= SEGMENTO DE TEXTO =

-------------------------

Para além disso, com a redacção introduzida pela Lei n.º 59/98, de 25 de Agosto, passou a exigir-se ao assistente a observância dos requisitos enunciados nas alíneas b) e c) do artigo 283.°, a saber:

– a narração, ainda que sintética, dos factos que fundamentam a aplicação ao arguido de uma pena ou medida de segurança, incluindo, se possível, o lugar, o tempo e a motivação da sua prática, o grau de participação que o agente neles teve e quaisquer circunstâncias relevantes para a determinação da sanção que lhe deve ser aplicada; e

– a indicação das disposições legais aplicáveis.

Assim, poder-se-á afirmar que o requerimento do assistente deve conformar materialmente uma verdadeira acusação, impondo-se-lhe que contemple os elementos enunciados nas referidas alíneas, porque é através do requerimento de abertura de instrução que se define o thema probandum, na certeza de que não pode o tribunal, sob pena de nulidade, vir a pronunciar o arguido por factos diferentes daqueles que constam do mesmo (ressalvada a hipótese de alteração contemplada no art. 303.º).

Como se decidiu, entre muitos outros, no Ac. da RP, de 23/6/2010, dgsi.pt, “na decorrência da estrutura acusatória do processo penal, o requerimento de abertura de instrução apresentado pelo assistente terá de consubstanciar, materialmente, uma acusação, com a narração precisa dos factos que fundamentam a aplicação ao arguido de uma pena e com a indicação das disposições legais aplicáveis”.

-------------------------

= MATERIAL FORNECIDO =

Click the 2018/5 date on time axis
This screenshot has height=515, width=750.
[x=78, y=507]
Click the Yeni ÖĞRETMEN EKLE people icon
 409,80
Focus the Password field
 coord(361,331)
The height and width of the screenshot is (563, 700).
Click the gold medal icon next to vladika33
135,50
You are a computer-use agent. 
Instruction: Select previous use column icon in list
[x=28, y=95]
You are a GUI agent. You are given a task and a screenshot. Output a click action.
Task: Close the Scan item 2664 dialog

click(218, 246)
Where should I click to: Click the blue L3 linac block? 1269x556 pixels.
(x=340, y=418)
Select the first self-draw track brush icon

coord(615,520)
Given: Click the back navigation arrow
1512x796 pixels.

-------------------------

= O SEU OBJETIVO =
Transcreva na íntegra, sem qualquer alteração, o excerto sobre o requerimento de abertura de instrução apresentado pelo assistente. Este material tem origem numa fonte distinta.

= RESPOSTA À TAREFA =
Para além disso, com a redacção introduzida pela Lei n.º 59/98, de 25 de Agosto, passou a exigir-se ao assistente a observância dos requisitos enunciados nas alíneas b) e c) do artigo 283.°, a saber:

– a narração, ainda que sintética, dos factos que fundamentam a aplicação ao arguido de uma pena ou medida de segurança, incluindo, se possível, o lugar, o tempo e a motivação da sua prática, o grau de participação que o agente neles teve e quaisquer circunstâncias relevantes para a determinação da sanção que lhe deve ser aplicada; e

– a indicação das disposições legais aplicáveis.

Assim, poder-se-á afirmar que o requerimento do assistente deve conformar materialmente uma verdadeira acusação, impondo-se-lhe que contemple os elementos enunciados nas referidas alíneas, porque é através do requerimento de abertura de instrução que se define o thema probandum, na certeza de que não pode o tribunal, sob pena de nulidade, vir a pronunciar o arguido por factos diferentes daqueles que constam do mesmo (ressalvada a hipótese de alteração contemplada no art. 303.º).

Como se decidiu, entre muitos outros, no Ac. da RP, de 23/6/2010, dgsi.pt, “na decorrência da estrutura acusatória do processo penal, o requerimento de abertura de instrução apresentado pelo assistente terá de consubstanciar, materialmente, uma acusação, com a narração precisa dos factos que fundamentam a aplicação ao arguido de uma pena e com a indicação das disposições legais aplicáveis”.